In 2015, Odion Ighalo was one of English football's hottest prospects. Banging in goals in both the Championship and Premier League, the Nigerian was in the top five players of most goals in English football last year.
Yet in 2016 he had only scored two goals looking bereft of confidence before the Arsenal encounter. The striker was still getting into the right areas and having chances but could not seem to hit the back of net, failing to score since the end of January. Watford fans were hoping he could somehow grab a goal against the Gunners and he did just that with a fine finish after looking back to this best, putting the Arsenal defence under pressure all game long.
The deadly duo strike back
Watford's success in both the Championship and the first half of their Premier League campaign this season was built largely on the strike partnership of Ighalo and captain Troy Deeney. The grafter has spent much of this season with his back to goal, scrapping for pieces between opposition defences and midfield. Deeney lacks the pace to beat a number of Premier League defenders and has to rely on his physical presence and game knowledge to create openings.
Arguably the number 10 in the partnership, Deeney to Ighalo has been one of the most common forms of scoring in the league this season. Yet in recent weeks the captain had appeared frustrated as he failed to receive the service in return as Ighalo attempted to end his bad run of form in front of goal. Though any bad feeling was certainly put to one side against Arsenal, as that combination forged again, with Deeney flicking the ball on for his partner's opening goal.
Greater contribution from midfield
Part of the recent problems for Watford in their latest games was the lack of contribution to goals from midfield. The Hornets do not have a midfielder who is willing to break past the strikers and get into the box on regular occassions, causing Ighalo and Deeney to shoulder most of the scoring duties.
Ben Watson is a creative force but tends to sit deep, causing Ighalo and Deeney to have to feed off passes too far from the opposition goal. Nordin Amrabat provides width and trickery but is struggling to produce consistent form in the Premier League. The most likely midfield goal threat had come from box-to-box midfielders Etienne Capoue and Valon Behrami, though the former had looked jaded recently and the latter out of form.
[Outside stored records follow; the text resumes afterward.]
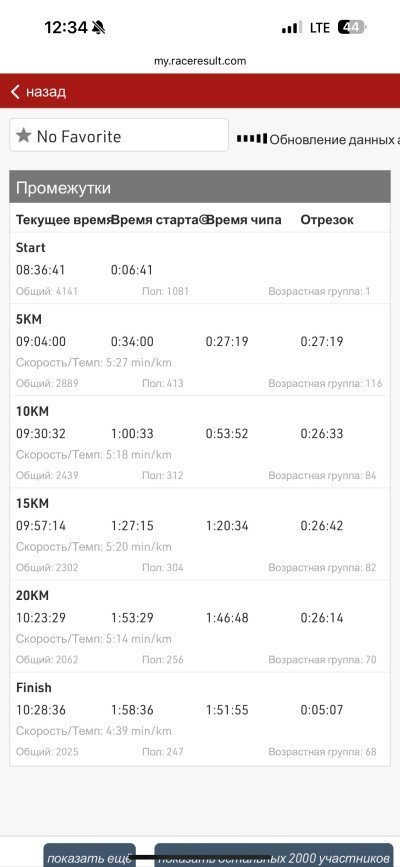Screen dimensions: 400x867
Task: Tap the Время чипа column header
Action: [x=243, y=220]
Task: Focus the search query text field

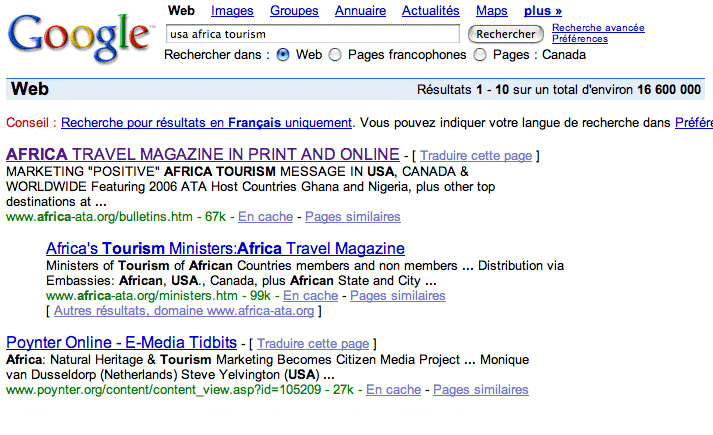Action: (x=312, y=34)
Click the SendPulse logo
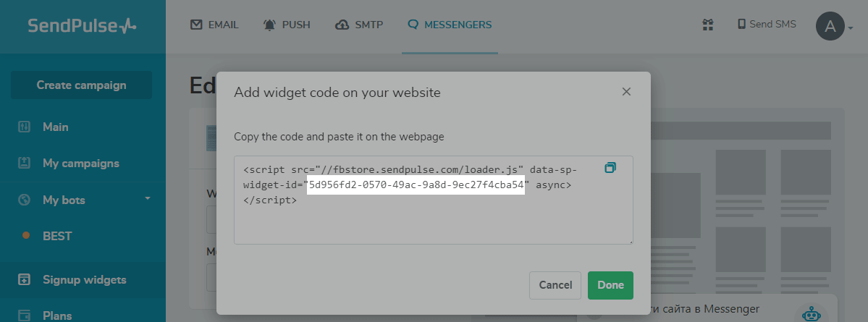The width and height of the screenshot is (868, 322). pyautogui.click(x=82, y=25)

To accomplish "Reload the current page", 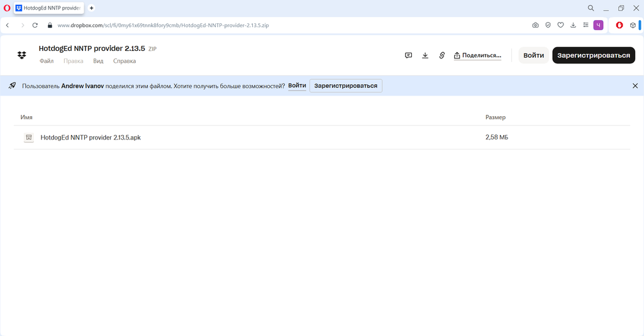I will coord(35,25).
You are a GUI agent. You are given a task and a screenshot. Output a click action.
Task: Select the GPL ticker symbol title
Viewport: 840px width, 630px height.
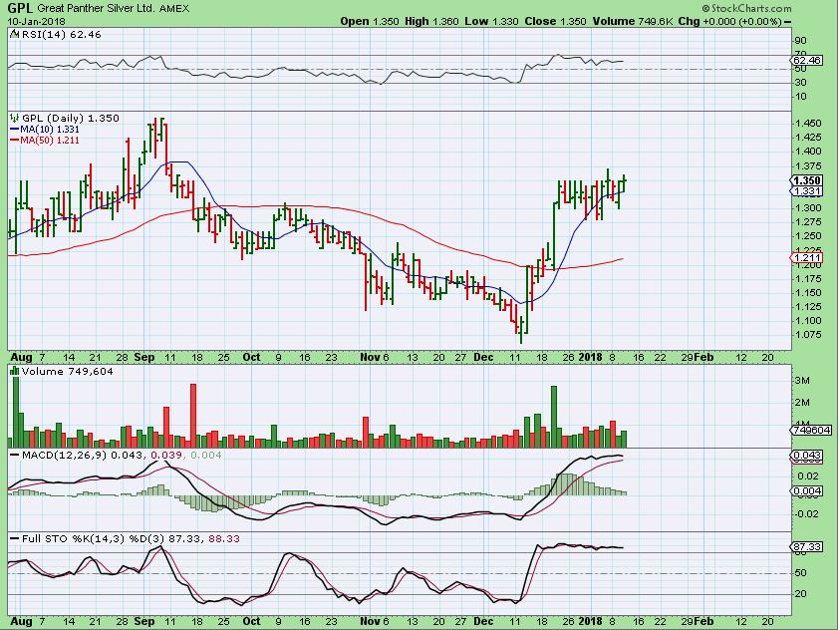pyautogui.click(x=20, y=8)
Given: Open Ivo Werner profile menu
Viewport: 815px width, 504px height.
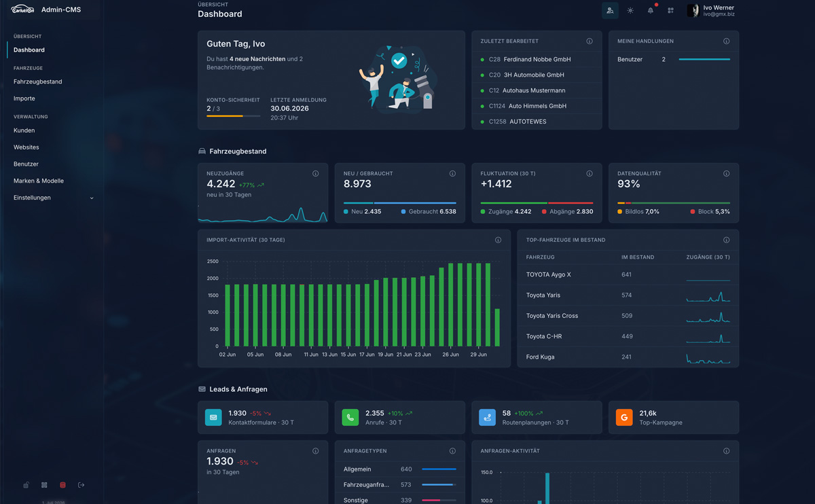Looking at the screenshot, I should [711, 10].
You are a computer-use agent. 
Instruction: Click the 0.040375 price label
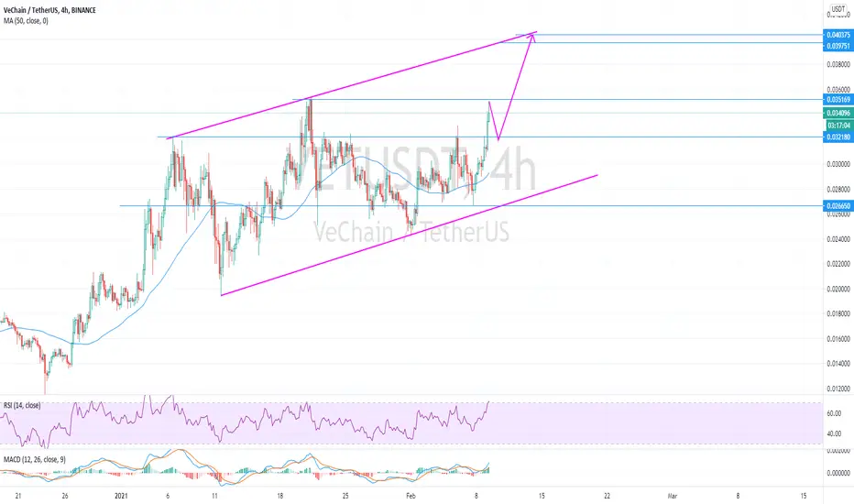838,35
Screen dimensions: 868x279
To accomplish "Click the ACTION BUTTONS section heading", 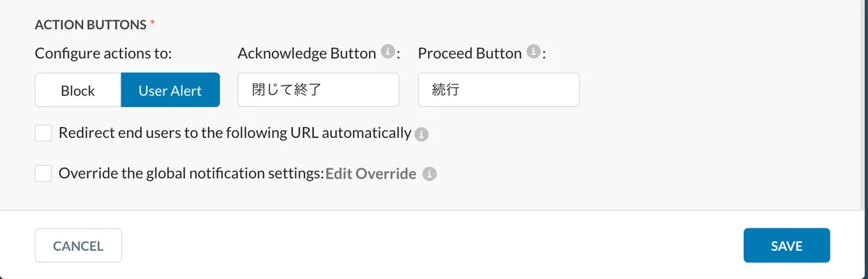I will point(90,25).
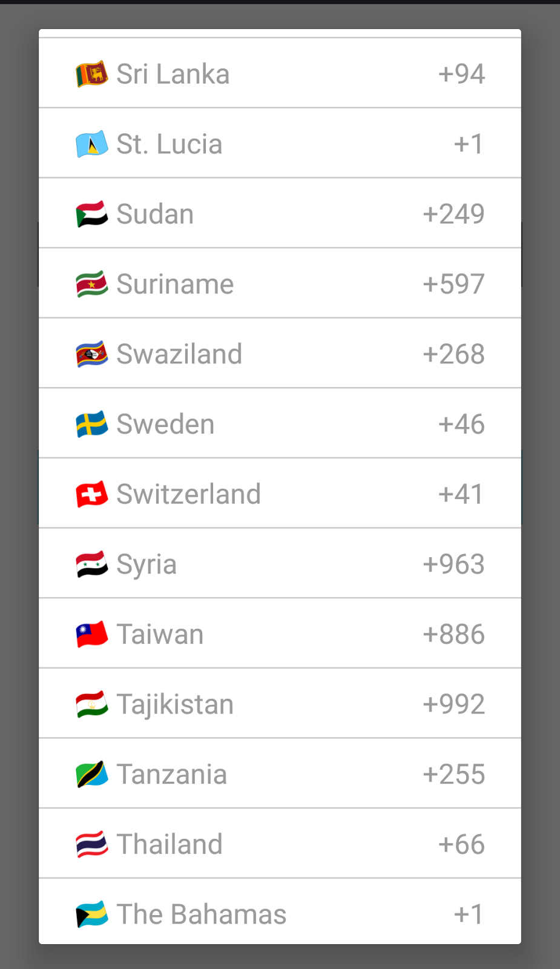Pick the +249 Sudan dialing code
This screenshot has height=969, width=560.
453,214
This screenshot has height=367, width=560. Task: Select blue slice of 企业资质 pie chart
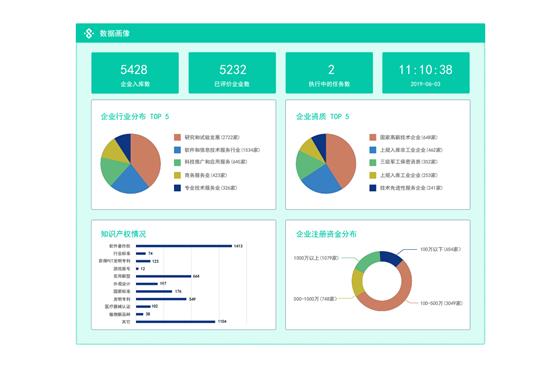[321, 180]
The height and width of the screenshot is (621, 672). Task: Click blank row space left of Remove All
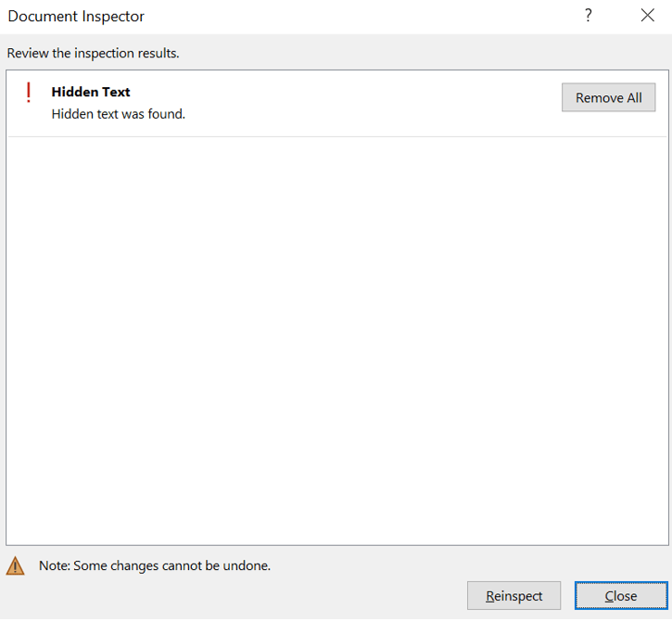pyautogui.click(x=371, y=102)
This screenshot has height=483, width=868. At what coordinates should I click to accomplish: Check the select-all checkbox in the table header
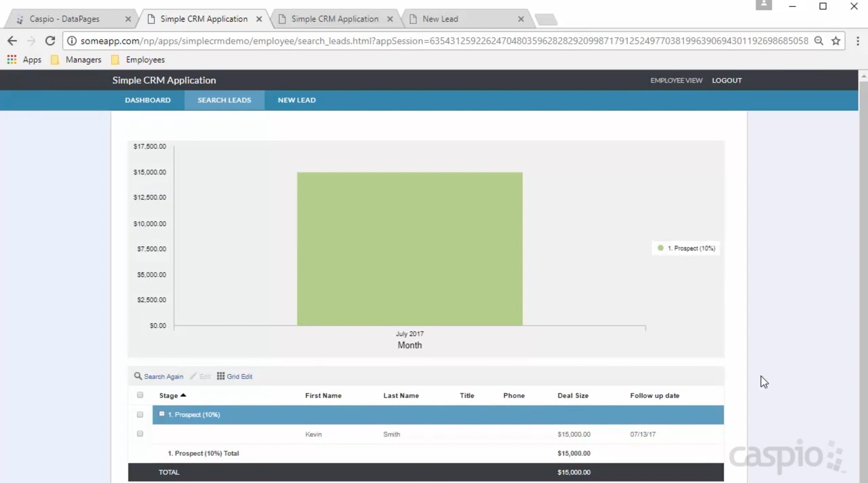click(x=140, y=395)
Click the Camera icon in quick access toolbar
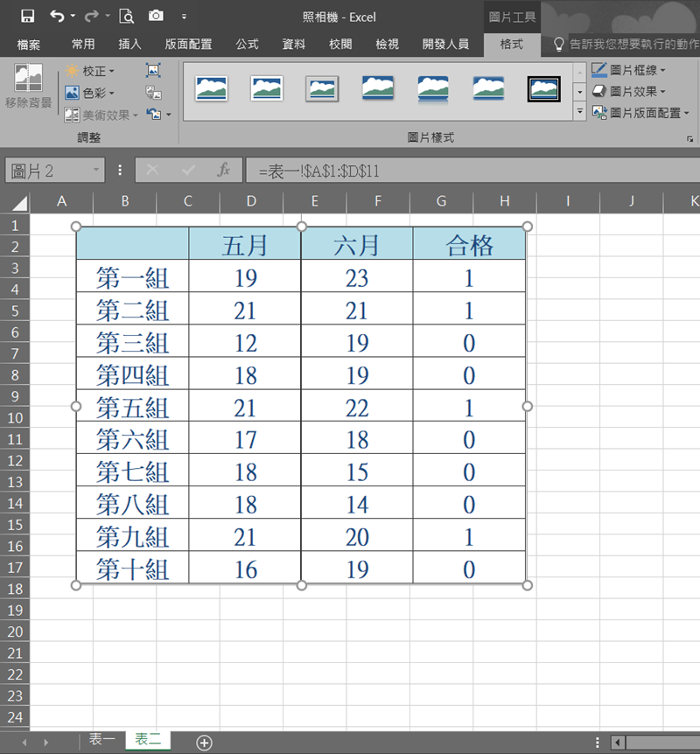This screenshot has height=754, width=700. tap(156, 16)
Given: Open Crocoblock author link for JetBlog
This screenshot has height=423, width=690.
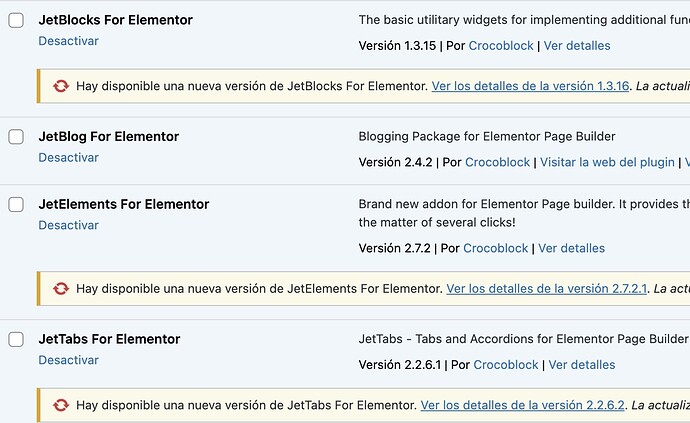Looking at the screenshot, I should point(497,162).
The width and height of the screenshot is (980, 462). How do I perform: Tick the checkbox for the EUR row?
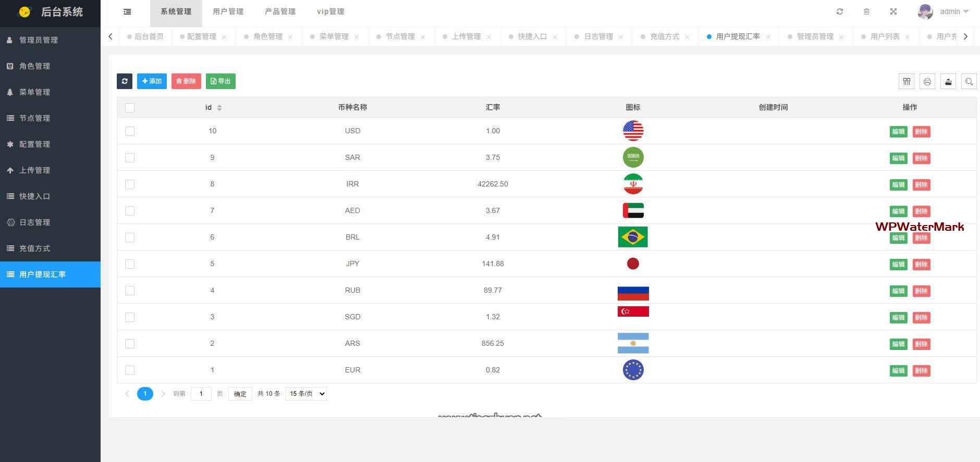(x=130, y=370)
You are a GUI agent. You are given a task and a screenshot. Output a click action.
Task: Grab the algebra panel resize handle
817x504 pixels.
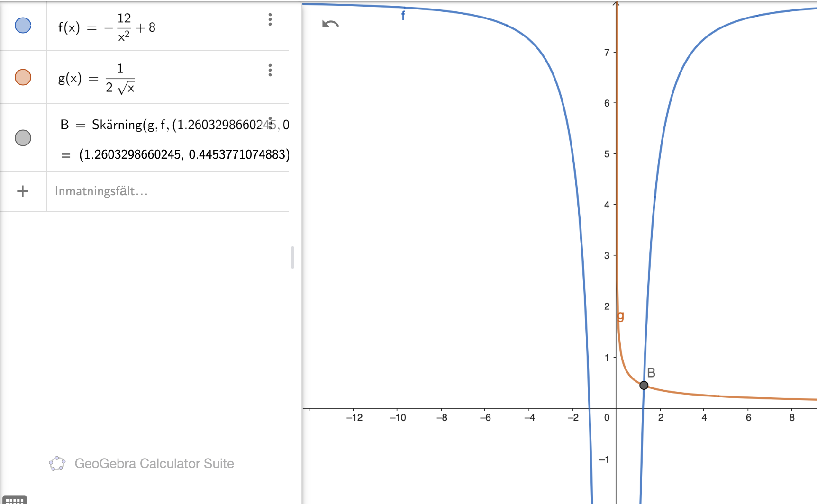point(292,257)
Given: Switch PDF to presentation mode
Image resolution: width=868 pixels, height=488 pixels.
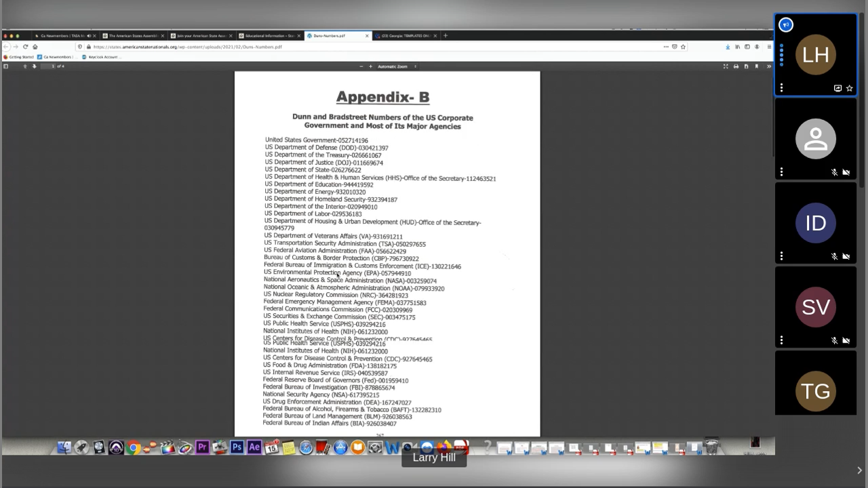Looking at the screenshot, I should pos(726,66).
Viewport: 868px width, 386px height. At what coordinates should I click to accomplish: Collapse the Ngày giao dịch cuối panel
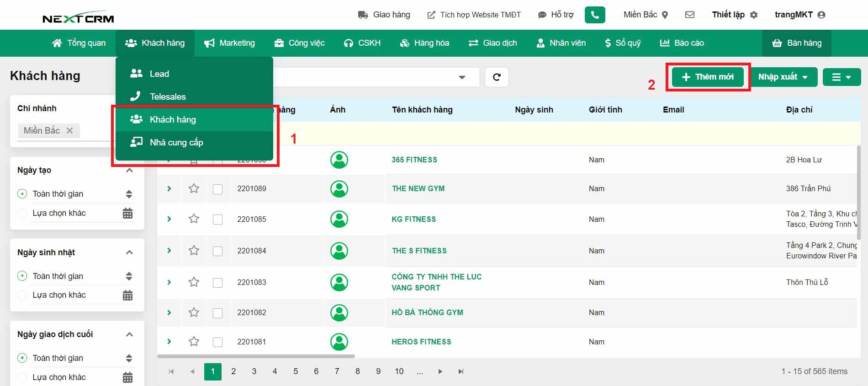click(129, 334)
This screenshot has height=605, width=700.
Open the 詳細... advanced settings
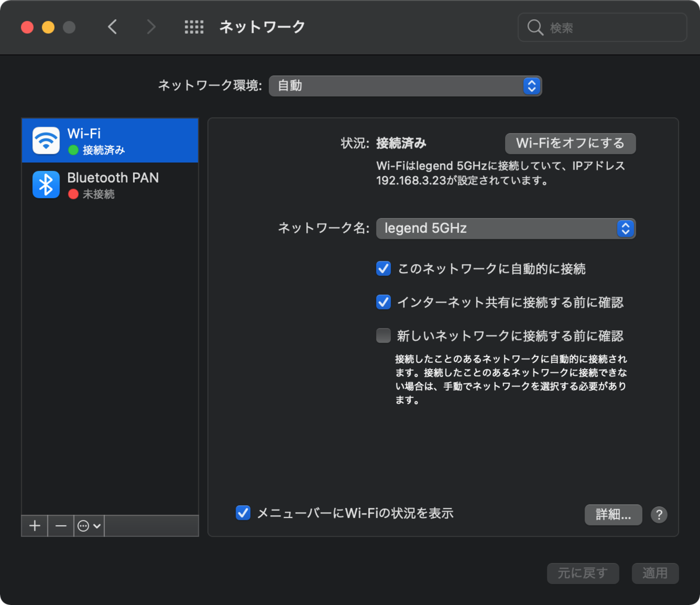(613, 515)
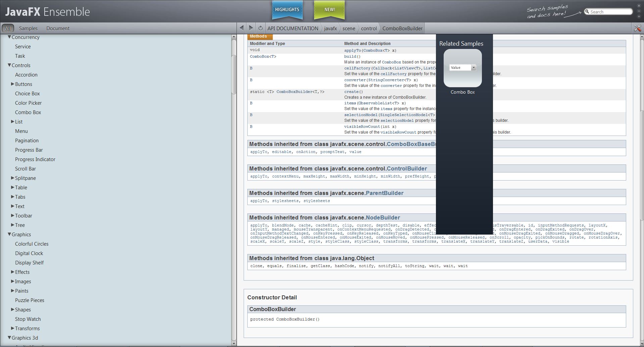Click the reload page icon
Screen dimensions: 644x347
[260, 28]
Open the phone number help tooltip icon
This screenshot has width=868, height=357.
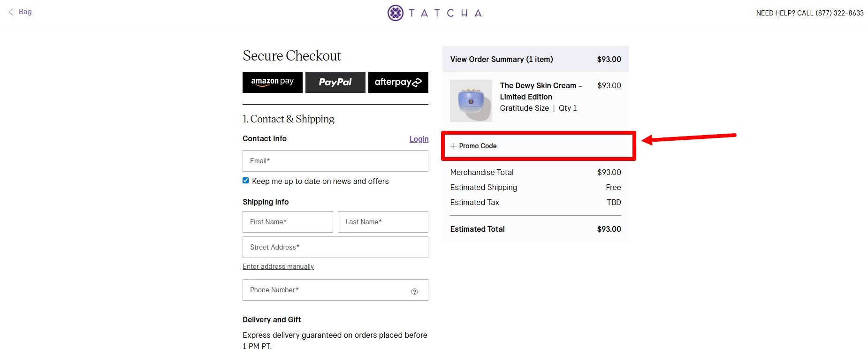(414, 291)
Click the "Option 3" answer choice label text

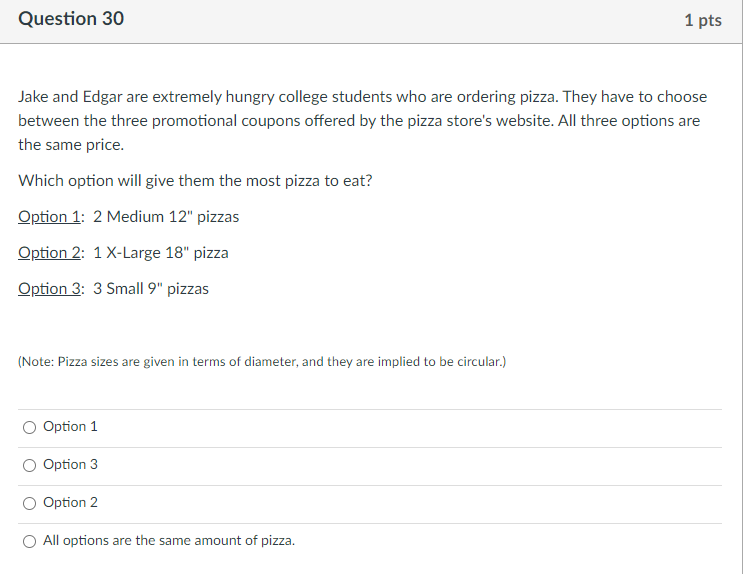point(71,465)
Yet the Watford midfield were up for the Cup as they played the perfect performance. As they have done well all season, they offered invaluable protection to the back four, before springing forward at every opportunity in an attempt to break a nervy Arsenal who had seen their season unravel in recent weeks. A brilliant midfield display was capped off by Adlene Guedioura's wonder strike to seal their semi-final berth.
Luck and bravery entwined
Sometimes an out of form team simply just need a run of luck and that is what Watford got against Arsenal. The Gunners could not take their opportunities in the first half and Danny Welbeck missed a golden chance to send the match to a replay. Though Watford certainly earned their luck, as a defence marshalled by the returning Craig Cathcart put their bodies on the long to help Quique Sanchez Flores' team to Wembley.